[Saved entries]

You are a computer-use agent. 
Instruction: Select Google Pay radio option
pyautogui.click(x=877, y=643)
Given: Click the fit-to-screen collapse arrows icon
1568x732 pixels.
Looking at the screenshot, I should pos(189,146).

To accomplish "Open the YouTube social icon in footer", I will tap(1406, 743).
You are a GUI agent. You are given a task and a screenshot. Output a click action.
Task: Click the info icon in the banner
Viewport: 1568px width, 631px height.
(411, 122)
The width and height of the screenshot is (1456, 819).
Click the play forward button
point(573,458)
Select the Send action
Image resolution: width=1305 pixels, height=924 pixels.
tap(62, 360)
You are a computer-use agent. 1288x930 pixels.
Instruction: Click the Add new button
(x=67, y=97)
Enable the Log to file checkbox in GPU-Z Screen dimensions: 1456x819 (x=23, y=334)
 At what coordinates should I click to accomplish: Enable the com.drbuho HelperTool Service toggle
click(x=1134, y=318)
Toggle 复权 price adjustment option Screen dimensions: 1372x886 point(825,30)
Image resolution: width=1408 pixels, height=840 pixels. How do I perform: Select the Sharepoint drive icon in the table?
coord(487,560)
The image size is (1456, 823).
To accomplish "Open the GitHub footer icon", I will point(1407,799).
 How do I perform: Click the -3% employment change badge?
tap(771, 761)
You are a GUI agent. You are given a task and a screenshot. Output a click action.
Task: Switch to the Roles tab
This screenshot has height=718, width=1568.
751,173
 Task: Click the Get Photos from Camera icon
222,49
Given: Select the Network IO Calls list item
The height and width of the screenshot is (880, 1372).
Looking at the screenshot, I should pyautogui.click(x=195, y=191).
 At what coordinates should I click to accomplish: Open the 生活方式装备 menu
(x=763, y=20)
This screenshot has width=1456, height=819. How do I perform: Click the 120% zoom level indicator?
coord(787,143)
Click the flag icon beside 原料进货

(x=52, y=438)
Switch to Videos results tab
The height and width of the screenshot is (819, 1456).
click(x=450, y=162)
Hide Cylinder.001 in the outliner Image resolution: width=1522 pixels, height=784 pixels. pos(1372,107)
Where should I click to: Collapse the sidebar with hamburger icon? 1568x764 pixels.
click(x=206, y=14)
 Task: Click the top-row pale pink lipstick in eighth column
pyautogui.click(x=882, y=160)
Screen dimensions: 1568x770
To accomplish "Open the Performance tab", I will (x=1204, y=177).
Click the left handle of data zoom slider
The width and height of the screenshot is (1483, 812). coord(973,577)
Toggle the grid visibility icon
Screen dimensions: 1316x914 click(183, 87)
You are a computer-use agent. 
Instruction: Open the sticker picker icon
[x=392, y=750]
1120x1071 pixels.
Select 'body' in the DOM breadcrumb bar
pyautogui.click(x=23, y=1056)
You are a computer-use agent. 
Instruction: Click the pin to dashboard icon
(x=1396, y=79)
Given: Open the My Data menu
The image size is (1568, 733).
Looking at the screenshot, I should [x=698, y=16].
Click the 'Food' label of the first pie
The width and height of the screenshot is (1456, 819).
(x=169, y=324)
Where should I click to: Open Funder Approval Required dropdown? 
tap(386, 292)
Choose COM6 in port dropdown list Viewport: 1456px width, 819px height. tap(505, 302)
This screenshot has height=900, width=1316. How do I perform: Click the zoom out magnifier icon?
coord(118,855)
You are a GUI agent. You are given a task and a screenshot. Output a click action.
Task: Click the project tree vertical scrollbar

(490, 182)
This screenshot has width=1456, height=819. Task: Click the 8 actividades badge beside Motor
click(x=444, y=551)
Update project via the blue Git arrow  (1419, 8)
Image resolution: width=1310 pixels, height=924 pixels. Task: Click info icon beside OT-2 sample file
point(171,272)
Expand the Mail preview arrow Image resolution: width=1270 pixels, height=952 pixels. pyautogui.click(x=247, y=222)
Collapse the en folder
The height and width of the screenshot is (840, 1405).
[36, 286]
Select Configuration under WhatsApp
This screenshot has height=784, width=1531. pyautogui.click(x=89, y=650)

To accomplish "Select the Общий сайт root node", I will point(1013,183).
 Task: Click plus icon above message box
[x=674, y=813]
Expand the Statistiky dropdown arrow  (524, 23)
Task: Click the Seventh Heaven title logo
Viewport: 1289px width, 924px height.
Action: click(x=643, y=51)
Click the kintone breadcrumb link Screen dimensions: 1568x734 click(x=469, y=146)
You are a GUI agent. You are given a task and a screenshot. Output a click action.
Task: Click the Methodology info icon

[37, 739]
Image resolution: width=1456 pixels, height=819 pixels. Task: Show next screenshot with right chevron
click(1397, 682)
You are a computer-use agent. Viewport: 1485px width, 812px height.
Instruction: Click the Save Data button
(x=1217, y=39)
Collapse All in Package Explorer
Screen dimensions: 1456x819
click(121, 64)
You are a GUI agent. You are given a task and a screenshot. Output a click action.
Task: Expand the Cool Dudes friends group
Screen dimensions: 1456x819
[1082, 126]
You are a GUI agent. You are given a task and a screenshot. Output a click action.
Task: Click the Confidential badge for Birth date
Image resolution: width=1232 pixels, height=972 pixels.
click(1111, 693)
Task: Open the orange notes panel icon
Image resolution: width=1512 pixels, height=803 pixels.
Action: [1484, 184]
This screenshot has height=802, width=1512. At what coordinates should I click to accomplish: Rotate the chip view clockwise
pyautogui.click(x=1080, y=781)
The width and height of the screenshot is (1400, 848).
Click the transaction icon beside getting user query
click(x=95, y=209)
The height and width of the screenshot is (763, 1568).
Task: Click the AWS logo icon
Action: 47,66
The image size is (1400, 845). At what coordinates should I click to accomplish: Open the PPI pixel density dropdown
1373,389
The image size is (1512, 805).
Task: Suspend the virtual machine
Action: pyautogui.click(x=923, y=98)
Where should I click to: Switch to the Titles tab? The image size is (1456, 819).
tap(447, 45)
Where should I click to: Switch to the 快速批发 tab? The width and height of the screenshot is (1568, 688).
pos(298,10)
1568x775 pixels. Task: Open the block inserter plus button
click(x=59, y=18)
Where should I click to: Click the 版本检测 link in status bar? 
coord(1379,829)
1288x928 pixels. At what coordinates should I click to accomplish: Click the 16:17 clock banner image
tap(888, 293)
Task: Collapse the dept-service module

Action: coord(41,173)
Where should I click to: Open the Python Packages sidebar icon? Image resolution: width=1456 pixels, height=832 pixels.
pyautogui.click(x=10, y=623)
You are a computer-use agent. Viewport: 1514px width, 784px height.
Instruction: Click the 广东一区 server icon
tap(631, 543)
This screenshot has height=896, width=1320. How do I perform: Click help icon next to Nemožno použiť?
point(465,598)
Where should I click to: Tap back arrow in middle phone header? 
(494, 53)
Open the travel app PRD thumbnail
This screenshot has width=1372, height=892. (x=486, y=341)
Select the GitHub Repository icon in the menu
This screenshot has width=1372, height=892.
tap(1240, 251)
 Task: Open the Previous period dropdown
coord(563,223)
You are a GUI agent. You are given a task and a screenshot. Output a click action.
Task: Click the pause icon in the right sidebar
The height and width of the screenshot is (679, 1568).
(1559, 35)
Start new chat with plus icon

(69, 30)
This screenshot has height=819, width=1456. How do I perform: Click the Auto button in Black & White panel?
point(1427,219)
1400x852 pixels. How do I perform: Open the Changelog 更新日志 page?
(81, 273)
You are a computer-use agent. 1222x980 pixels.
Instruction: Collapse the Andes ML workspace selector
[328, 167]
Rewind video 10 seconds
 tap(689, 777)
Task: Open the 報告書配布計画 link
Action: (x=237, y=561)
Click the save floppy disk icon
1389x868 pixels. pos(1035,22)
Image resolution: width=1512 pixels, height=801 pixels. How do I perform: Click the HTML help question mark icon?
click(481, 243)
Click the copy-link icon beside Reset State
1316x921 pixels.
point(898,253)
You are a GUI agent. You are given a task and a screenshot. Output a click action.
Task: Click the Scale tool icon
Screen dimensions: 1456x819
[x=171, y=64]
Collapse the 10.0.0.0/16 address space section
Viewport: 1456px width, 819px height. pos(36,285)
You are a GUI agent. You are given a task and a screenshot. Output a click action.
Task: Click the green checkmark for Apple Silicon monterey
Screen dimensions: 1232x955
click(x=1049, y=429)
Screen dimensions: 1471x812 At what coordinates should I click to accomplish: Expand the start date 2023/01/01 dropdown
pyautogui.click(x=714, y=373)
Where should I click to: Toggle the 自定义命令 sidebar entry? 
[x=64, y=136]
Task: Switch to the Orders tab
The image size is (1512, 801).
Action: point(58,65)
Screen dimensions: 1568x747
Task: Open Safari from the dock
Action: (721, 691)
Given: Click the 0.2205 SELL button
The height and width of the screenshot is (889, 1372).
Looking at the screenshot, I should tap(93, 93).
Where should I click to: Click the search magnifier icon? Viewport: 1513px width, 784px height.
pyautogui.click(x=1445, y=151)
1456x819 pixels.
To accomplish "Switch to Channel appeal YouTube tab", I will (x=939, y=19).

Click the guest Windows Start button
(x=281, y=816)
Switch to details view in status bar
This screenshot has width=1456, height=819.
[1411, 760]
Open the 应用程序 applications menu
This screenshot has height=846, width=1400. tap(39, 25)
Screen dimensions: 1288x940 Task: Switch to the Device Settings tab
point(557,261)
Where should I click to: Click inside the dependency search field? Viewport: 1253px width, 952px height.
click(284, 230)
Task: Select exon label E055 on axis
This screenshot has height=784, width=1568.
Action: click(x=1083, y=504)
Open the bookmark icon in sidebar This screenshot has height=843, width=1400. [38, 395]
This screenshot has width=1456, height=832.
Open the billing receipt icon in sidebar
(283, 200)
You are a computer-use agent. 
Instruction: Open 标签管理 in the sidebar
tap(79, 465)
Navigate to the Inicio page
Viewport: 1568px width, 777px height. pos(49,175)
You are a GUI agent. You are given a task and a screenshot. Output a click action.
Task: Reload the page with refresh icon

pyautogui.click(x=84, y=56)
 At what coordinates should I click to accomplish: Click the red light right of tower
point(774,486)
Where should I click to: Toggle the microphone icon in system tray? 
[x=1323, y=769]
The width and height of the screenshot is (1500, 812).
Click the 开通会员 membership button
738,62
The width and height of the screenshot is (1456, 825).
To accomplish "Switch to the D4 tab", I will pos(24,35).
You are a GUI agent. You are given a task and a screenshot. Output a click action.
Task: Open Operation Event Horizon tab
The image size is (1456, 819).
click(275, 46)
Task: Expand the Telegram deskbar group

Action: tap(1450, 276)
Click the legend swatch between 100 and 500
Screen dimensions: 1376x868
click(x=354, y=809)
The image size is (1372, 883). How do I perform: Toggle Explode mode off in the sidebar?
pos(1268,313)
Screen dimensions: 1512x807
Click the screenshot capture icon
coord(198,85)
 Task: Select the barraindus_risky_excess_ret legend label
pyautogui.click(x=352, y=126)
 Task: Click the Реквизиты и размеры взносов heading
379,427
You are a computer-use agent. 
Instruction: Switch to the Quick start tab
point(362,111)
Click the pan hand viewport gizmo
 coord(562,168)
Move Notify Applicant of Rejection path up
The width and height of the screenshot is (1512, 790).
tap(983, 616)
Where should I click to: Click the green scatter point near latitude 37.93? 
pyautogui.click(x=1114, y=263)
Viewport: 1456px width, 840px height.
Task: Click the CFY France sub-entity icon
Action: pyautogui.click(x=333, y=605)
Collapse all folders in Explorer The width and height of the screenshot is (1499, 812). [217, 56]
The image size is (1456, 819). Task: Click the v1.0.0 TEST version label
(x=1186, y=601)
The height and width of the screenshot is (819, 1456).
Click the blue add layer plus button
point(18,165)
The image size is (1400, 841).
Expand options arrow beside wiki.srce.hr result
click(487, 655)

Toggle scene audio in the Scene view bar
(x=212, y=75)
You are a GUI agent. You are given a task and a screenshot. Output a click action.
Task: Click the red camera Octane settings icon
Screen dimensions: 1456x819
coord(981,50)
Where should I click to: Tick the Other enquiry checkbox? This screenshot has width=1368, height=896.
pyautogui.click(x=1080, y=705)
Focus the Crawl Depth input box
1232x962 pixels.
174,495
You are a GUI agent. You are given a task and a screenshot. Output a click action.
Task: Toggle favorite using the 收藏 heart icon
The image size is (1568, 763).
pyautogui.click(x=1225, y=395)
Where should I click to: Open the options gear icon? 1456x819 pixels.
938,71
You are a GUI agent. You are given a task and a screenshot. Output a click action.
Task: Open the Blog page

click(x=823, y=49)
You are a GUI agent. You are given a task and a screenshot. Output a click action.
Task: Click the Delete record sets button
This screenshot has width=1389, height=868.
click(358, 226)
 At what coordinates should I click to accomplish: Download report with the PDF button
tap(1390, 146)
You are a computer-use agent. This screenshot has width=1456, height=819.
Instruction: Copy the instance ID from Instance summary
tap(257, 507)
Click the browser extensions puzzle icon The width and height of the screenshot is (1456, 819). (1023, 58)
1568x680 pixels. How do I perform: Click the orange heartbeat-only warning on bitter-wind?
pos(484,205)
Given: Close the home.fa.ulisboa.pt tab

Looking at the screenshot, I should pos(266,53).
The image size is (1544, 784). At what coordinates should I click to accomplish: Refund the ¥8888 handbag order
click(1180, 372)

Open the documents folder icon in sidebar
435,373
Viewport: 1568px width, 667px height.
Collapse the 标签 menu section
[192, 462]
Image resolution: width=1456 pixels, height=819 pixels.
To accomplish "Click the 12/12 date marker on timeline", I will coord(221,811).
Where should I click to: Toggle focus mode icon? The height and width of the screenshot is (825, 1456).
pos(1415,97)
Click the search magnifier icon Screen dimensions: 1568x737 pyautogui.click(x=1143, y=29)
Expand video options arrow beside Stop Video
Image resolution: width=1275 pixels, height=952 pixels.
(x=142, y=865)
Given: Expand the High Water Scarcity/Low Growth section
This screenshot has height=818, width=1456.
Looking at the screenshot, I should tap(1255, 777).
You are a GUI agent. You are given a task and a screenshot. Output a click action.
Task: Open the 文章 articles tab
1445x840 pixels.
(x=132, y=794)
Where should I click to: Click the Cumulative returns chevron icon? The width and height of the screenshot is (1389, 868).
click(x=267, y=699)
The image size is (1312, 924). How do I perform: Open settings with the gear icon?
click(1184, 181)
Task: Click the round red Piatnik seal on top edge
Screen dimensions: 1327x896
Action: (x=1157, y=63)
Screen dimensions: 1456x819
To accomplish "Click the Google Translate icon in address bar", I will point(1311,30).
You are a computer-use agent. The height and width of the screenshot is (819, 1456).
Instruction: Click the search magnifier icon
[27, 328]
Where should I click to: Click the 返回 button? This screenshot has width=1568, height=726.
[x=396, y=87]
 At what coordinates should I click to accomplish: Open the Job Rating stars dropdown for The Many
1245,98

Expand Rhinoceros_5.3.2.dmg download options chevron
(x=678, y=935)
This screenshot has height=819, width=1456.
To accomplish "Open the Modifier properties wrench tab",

What the task asks: Up to and including the line with "You are a computer-use agent. 1288x930", repeat the entries exactly, beginning at their first line.

Answer to this exercise:
You are a computer-use agent. 
Instruction: Select Google Pay radio option
pyautogui.click(x=877, y=643)
Given: Click the fit-to-screen collapse arrows icon
1568x732 pixels.
Looking at the screenshot, I should pos(189,146).

To accomplish "Open the YouTube social icon in footer", I will tap(1406, 743).
You are a GUI agent. You are given a task and a screenshot. Output a click action.
Task: Click the info icon in the banner
Viewport: 1568px width, 631px height.
(411, 122)
The width and height of the screenshot is (1456, 819).
Click the play forward button
point(573,458)
Select the Send action
Image resolution: width=1305 pixels, height=924 pixels.
tap(62, 360)
You are a computer-use agent. 1288x930 pixels.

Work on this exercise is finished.